The way that I’ve often thought about photographs as private, personal, and small I think might have its roots in the way photographs were often stored at my house when I was growing up. They weren’t typically on display. They were in hidden in boxes in the attic, or shoved in the pages of books – old family photos, or pictures of my mother in High School might drop out of the OED or the Joy of Sex when you pulled them off the shelf. So that relationship between the page, and image (and its one that Sontag, Barthes, Berger, Davey, and many others have often spoken about) was there for me when I was a child, and has reoccurred formally, on and off, throughout the past ten years.
This time has been stuffed to the gills with non-stop reading about, teaching about and seeing shows; talking about work (with my love, artist and collaborator Chris Domenick) first thing in the morning, last before bed at night; getting into serious fights with friends about work they like/don’t like and why; writing about work I love and curating shows, and pouring myself into it. This question, of what has resonated with me, would be incomplete unless it were to include the work of all my friends and everything I learned from Chris and his practice, and every show I’ve seen and then verbally dissected (not to mention the work of so many gifted students I’ve taught since 2010) – the number is probably in the thousands.
Catherine Opie’s show at Lehmann Maupin, comes to mind. It featured the artist Pig Pen as protagonist in a fictional, doomsday narrative laid out in a series of photographs and a video. Pig Pen (aka Stosh Fila) is a person I love looking at who Opie has been photographing for years. The magic of the photograph can be very simple, just like that; I like looking at you. And this is a watered down version of punctum I guess. It's captivating to think about who or what a photographer photographs over time. What subject does she return to? As a student I was obsessed with Steiglitz’s photographs of Georgia O'Keeffe, how we could watch her age (becoming more handsome with every year). We saw what Steiglitz saw (although O’Keefe lived much longer after he died). What a privilege the photographer grants the viewer, a stranger to the world of her intimacy. Opie’s show felt particularly impactful, in this way, as I realized her subject, had become someone I’d grown up with as well.
I think the pictorial turn might be the last turn, especially if we think of it in relationship to Foucault’s ideas about surveillance. I’ve seen corporate tools and machines that render quality/detail/data more quickly and easily, tools that are historically and presently, used for military and capital gain; drones and advanced data processing systems, used well by responsible artists. But, I worry that the merging of scientific/corporate invention and genuine creativity will continue to alienate us from our physical world, biochemical feelings, observations and instincts and this will hasten the destruction of the planet.

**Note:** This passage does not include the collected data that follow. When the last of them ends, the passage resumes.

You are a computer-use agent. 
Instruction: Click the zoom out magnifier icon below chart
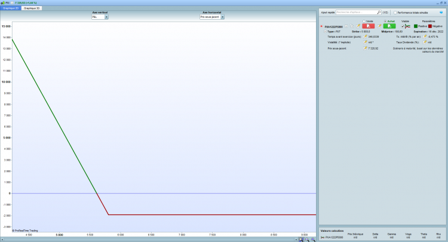click(307, 239)
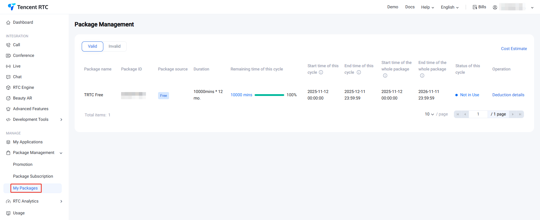
Task: Switch to the Invalid packages tab
Action: click(115, 46)
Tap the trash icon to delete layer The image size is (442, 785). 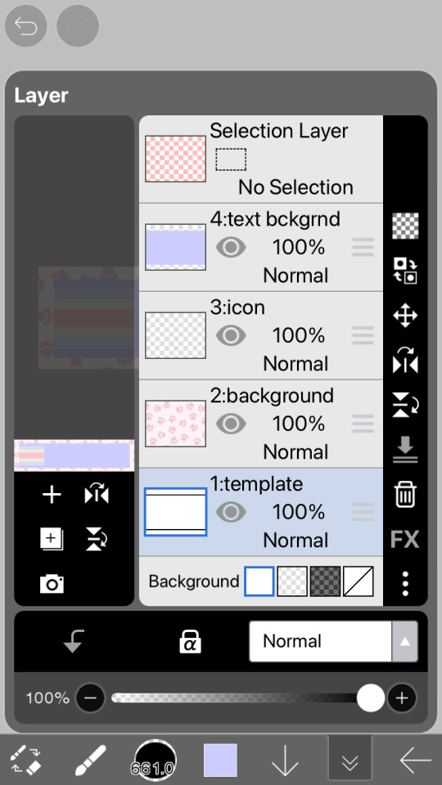(405, 495)
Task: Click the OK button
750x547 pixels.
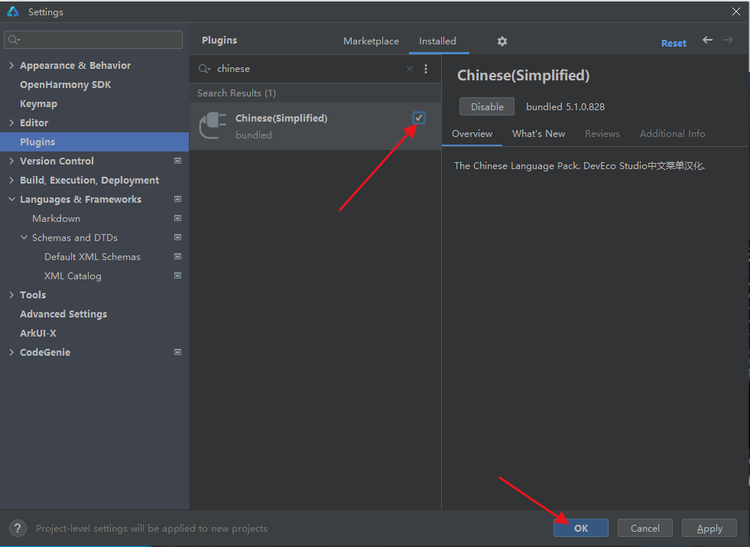Action: click(x=581, y=528)
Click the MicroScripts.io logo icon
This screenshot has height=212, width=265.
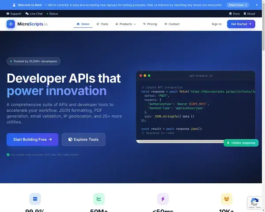pos(11,24)
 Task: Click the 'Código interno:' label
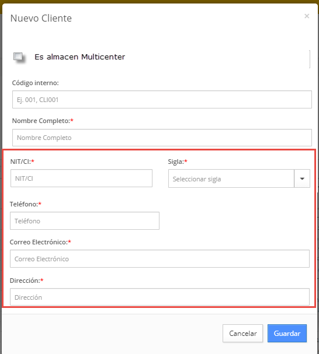35,83
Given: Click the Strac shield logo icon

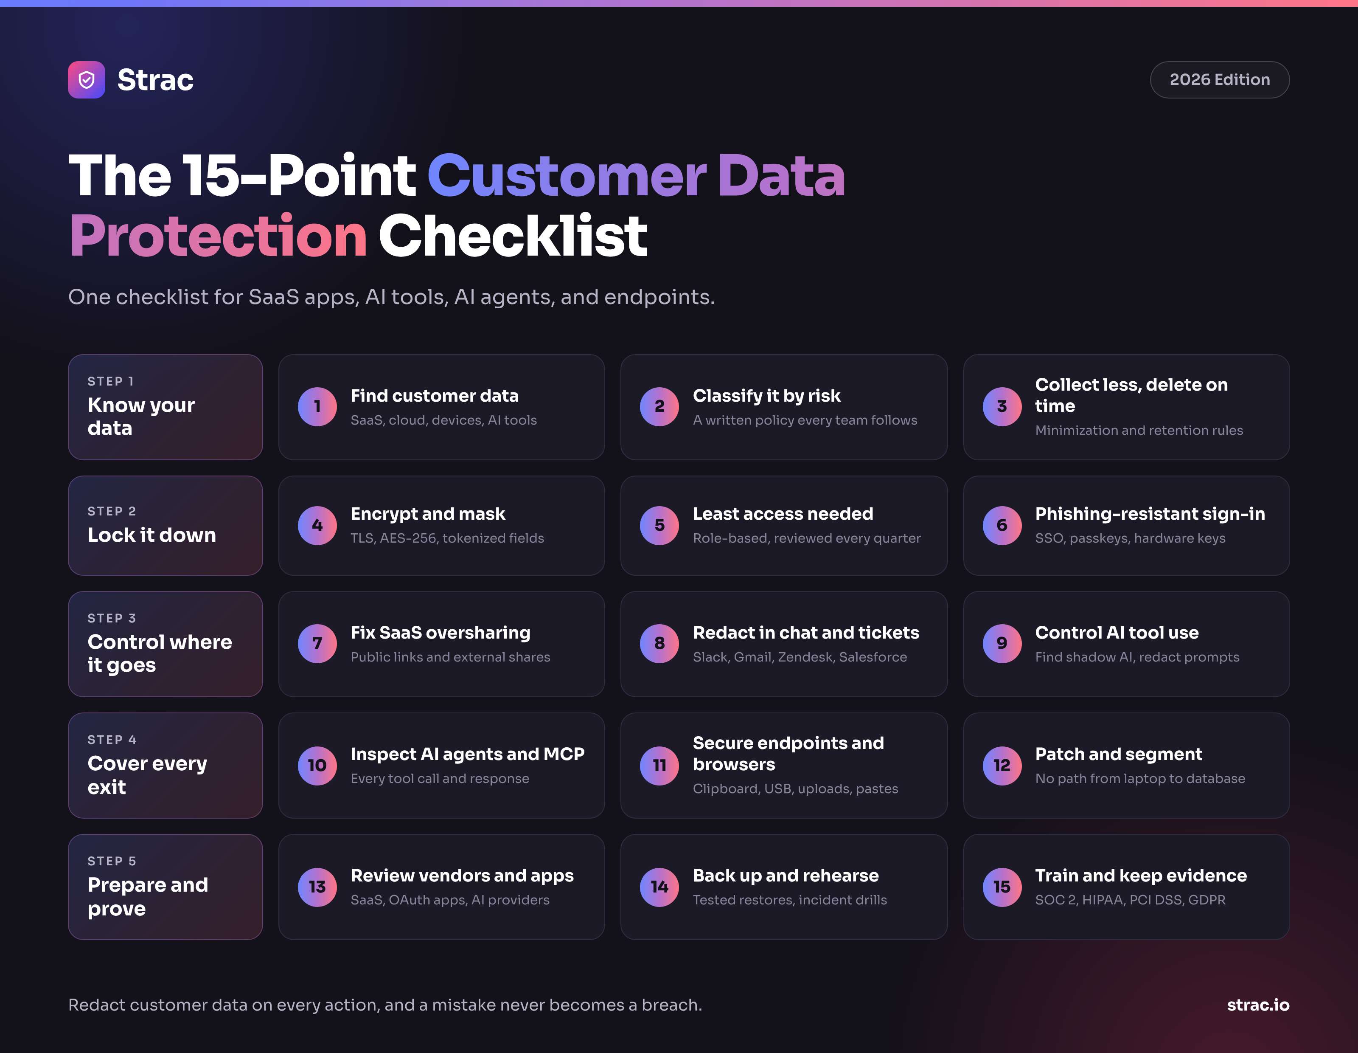Looking at the screenshot, I should pos(86,80).
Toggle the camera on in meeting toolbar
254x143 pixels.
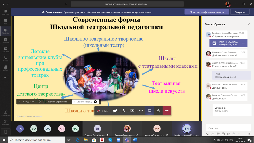(x=115, y=111)
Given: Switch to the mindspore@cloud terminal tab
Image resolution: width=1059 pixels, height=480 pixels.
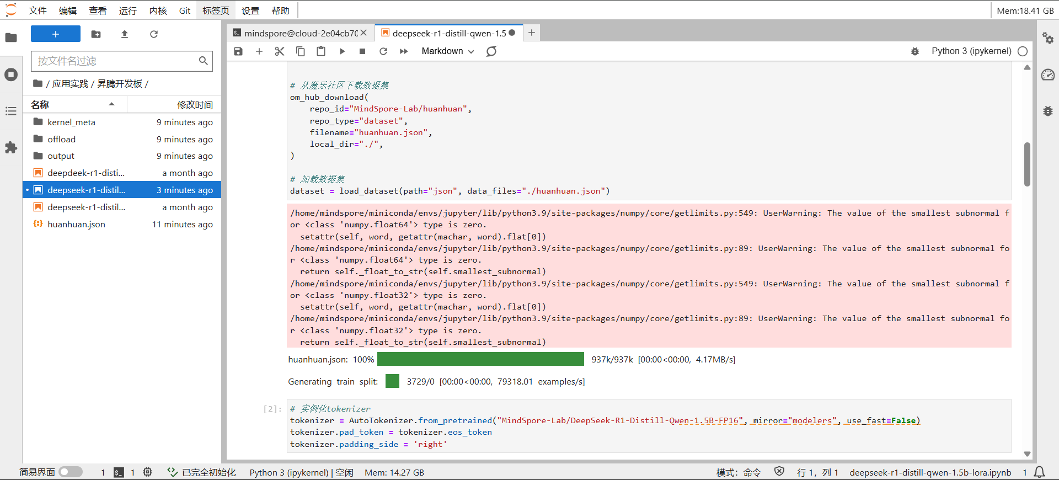Looking at the screenshot, I should coord(300,33).
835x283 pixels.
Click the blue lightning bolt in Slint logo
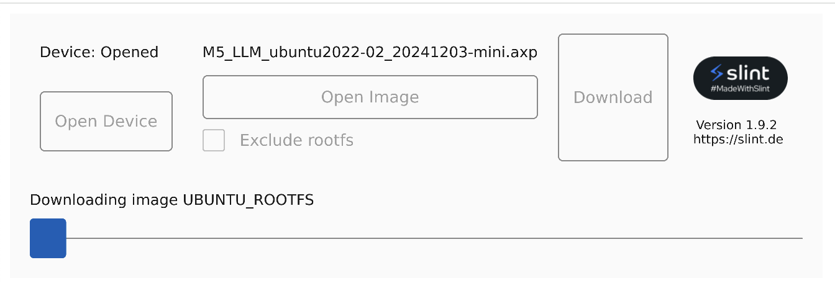pyautogui.click(x=718, y=73)
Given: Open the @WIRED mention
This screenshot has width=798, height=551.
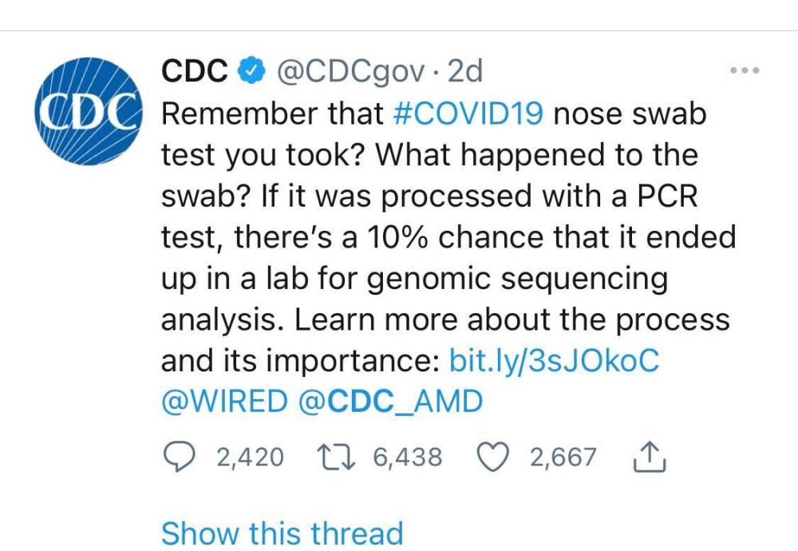Looking at the screenshot, I should tap(223, 402).
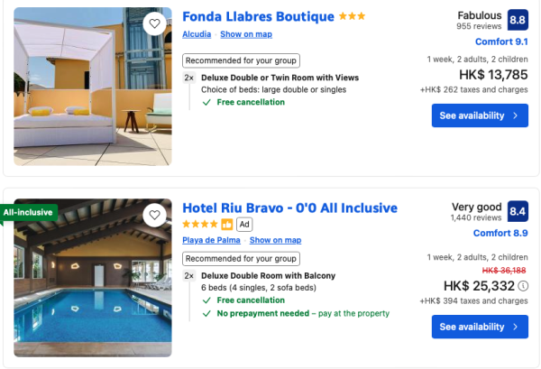
Task: Open the Playa de Palma location link
Action: point(212,240)
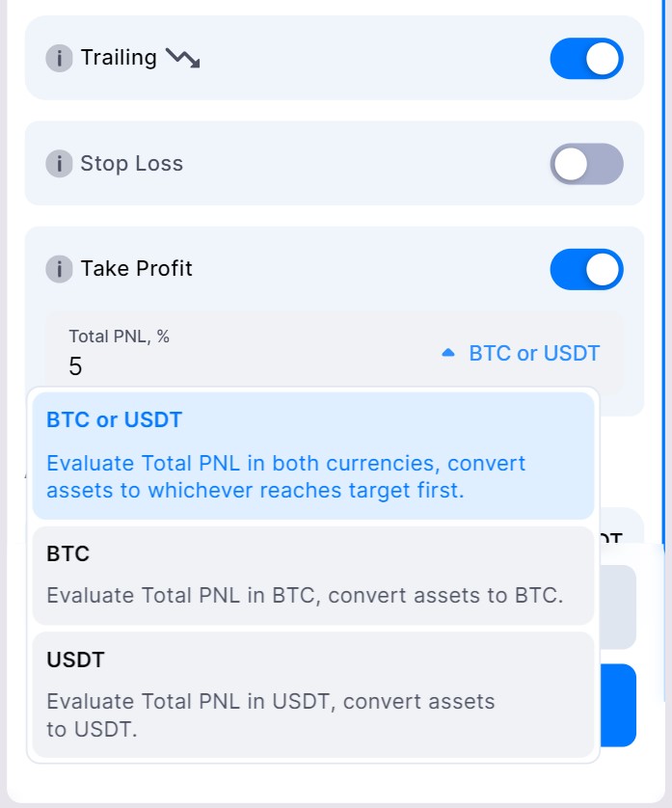The width and height of the screenshot is (672, 808).
Task: Click the Total PNL, % field label
Action: 119,337
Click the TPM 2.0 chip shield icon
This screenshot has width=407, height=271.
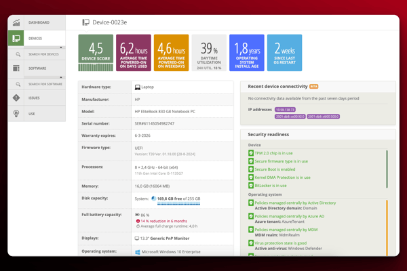(x=251, y=153)

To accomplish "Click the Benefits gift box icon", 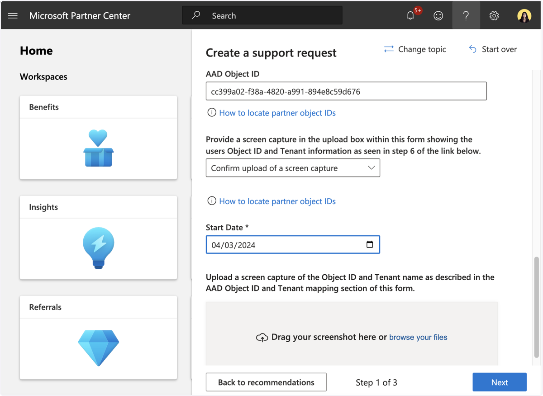I will click(98, 148).
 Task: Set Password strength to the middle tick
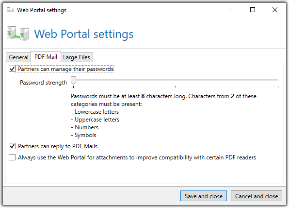coord(176,80)
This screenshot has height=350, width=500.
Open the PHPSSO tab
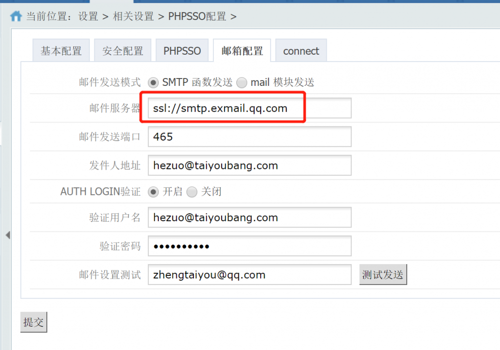[x=182, y=50]
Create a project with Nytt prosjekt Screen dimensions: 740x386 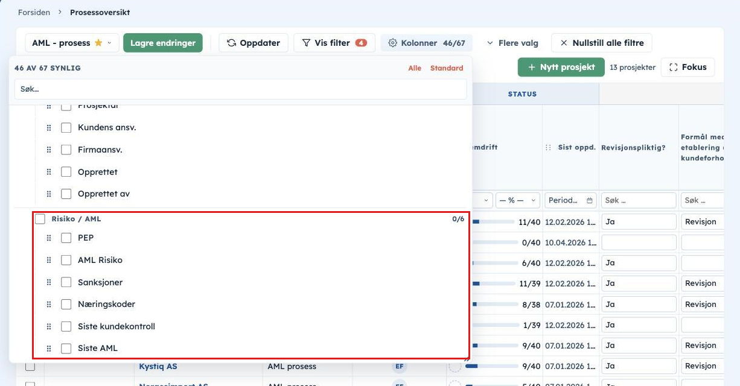[x=561, y=67]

For the twentieth issue of Objektiv, marking the magazine’s tenth year, we gave twenty artists carte blanche to create portfolios or collage-like mind maps exploring the photography that inspires their practices. Short statements accompanied each contribution. Though not part of our Afterimage series these contribution touches on themes of memory and perception. The artists were given inspirational questions, including a quote from W.J.T. Mitchell. When asked what comes after the pictorial turn, he answered: ‘ I think the study of the whole sensorium – the senses themselves, beyond vision, or as connected to vision – is one thing that follows logically after an emphasis on the visual. I never thought of images as silent; even silent movies were never silent: they had music and text.’